When I think of this, my mind goes back to the masterful moment in Ridley Scott’s “Blade Runner” when Deckard pores lovingly over old photos, a drink in his hand, while sad theme music by Vangelis plays on the soundtrack. The audience suspects what Deckard does not – that his entire past might be only a clever fake, and the people in his treasured photos merely hired help from a casting agency.

And such musings lead to an odd question: To the man who truly believes he is the Emperor Napolean wrongly locked up in a sanitarium, does it make any difference at all whether his beliefs are true or false? And if Deckard is indeed merely a replicant with falsely implanted memories, does this fact even matter to the reality of his own experience? To him the resulting emotions are just as real and vivid in both cases – the joys as high, and the sorrows as devastating.

Perhaps we live in a world of illusory memory far more than we are comfortable admitting – and maybe that’s ok. Perhaps that teddy bear from our childhood really was blue, not brown, no matter what everyone else says.

Have you ever wondered, as you have thought back fondly on a particular day in the park, or a favorite conversation with a childhood friend, that you might have conjured it all up out of your own head, because that’s the way it was supposed to happen?

I know I have. But how could we ever know?

News about news

There was an editorial in the “New York Times” today saying that as newspapers move from paper to on-line, their revenue stream is becoming woefully too small to support proper news-gathering. The editorial proposed that in order to survive, news sources will need to move from a for-profit model to a non-profit endowment model (like museums).

So here we have an actual example of an important real-world activity – sources for trusted news gathered by trained and seasoned professionals – that is clearly of benefit to society, and yet for which (it is claimed) there is no way to survive on-line in a free market economy.

I am struck by the magnitude of the issues suggested by this possibility. Are we really entering an age, thanks to changes wrought by the culture and distribution model of the web, in which the gathering and reporting of expert knowledge is not economically sustainable?

And if so, should we be panicking?

Worlds apart

After Manooh suggested looking at http://www.papermint.com, I spent some time on the site. It’s a fascinating experiment, and I think it brings into focus a number of the questions I was raising the other day.

You can create characters there, go shopping, meet other people, play various games. Very impressive. And its very impressiveness raises questions about the limitations of such experiences, and whether those limitations are intrinsic.

We as individuals are not the movies we see, the books we read, or the sum total of the entertainment we consume. Each of us – each individual – contains a complex assortment of competing values and desires, and our own particular kind of yearning for transcendence. As Walt Whitman said: “I am large. I contain multitudes.”

When we get together in person we have heated discussions about things we care about. Not just aesthetic questions and discussions of books and movies, but also social issues – income disparity, prejudice in all its dizzying array of forms, reproductive issues, the relationship between a society and its recent immigrants.

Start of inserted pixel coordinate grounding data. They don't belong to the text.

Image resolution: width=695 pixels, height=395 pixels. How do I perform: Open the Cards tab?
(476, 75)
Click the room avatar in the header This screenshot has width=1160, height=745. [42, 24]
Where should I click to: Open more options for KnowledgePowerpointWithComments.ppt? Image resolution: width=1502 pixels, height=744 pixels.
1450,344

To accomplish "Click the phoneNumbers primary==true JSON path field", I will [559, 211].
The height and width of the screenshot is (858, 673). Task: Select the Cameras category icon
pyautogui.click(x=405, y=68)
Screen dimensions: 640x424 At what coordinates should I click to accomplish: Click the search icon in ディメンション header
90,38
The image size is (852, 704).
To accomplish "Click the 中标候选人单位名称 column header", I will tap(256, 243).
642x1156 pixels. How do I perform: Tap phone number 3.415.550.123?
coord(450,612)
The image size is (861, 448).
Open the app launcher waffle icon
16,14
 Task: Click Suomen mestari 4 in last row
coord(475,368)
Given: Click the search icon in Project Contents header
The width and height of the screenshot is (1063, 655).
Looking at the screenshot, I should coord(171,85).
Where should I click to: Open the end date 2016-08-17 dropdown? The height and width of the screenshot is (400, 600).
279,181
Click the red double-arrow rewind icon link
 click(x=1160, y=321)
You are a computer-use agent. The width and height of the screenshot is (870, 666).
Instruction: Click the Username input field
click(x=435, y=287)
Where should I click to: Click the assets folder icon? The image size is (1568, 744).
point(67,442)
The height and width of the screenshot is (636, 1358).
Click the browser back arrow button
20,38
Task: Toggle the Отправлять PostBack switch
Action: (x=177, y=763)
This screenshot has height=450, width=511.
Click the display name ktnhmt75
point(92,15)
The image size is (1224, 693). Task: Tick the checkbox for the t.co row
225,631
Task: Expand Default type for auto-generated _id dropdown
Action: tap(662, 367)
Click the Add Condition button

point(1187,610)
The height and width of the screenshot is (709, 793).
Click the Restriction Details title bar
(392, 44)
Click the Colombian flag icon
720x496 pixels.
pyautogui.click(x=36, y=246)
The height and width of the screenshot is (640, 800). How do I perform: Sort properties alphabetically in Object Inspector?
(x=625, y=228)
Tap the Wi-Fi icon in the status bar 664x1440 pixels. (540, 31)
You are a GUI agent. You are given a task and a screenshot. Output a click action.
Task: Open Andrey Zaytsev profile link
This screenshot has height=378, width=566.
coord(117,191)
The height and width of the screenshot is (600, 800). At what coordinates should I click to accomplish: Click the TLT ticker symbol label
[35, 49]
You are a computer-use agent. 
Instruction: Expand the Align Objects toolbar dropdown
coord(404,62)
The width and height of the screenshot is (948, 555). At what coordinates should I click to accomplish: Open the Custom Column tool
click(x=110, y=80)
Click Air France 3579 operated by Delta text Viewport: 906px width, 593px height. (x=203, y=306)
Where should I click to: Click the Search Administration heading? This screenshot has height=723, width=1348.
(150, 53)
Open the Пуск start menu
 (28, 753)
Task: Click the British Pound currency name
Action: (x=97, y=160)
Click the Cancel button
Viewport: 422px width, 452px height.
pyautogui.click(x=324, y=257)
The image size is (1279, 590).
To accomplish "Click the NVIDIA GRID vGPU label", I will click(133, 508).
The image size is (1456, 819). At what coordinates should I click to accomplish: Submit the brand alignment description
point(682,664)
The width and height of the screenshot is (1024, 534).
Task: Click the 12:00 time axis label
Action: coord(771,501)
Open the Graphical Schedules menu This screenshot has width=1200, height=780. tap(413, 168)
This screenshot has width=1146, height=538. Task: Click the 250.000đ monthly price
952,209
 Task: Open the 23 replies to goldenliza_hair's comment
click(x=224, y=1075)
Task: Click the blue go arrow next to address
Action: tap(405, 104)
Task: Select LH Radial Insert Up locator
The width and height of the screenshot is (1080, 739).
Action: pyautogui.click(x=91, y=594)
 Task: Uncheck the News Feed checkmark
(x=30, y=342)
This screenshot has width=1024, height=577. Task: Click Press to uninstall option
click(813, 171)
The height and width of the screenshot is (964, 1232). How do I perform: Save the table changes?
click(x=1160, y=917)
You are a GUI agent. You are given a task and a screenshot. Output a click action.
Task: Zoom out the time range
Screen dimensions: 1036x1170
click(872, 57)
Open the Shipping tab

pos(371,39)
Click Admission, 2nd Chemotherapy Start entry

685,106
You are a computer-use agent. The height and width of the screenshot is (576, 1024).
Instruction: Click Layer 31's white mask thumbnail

We try to work through, in our discussions, why we like or have faith in certain people or collective movements, while distrusting others.

An on-line world like Papermint is, by design, a place to get away from such discussions, and therefore to get away from ourselves in all of our messy completeness.

There are text forums that touch on the hard issues, but existing embodied on-line experiences seem to go for the opposite – for fun and fantasy, for the “magic circle” of play, where actions do not require consequences.

Is this simply the way it has to be? Is quasi-physical on-line embodiment necessarily limited to ways of escaping from the difficult issues of real life?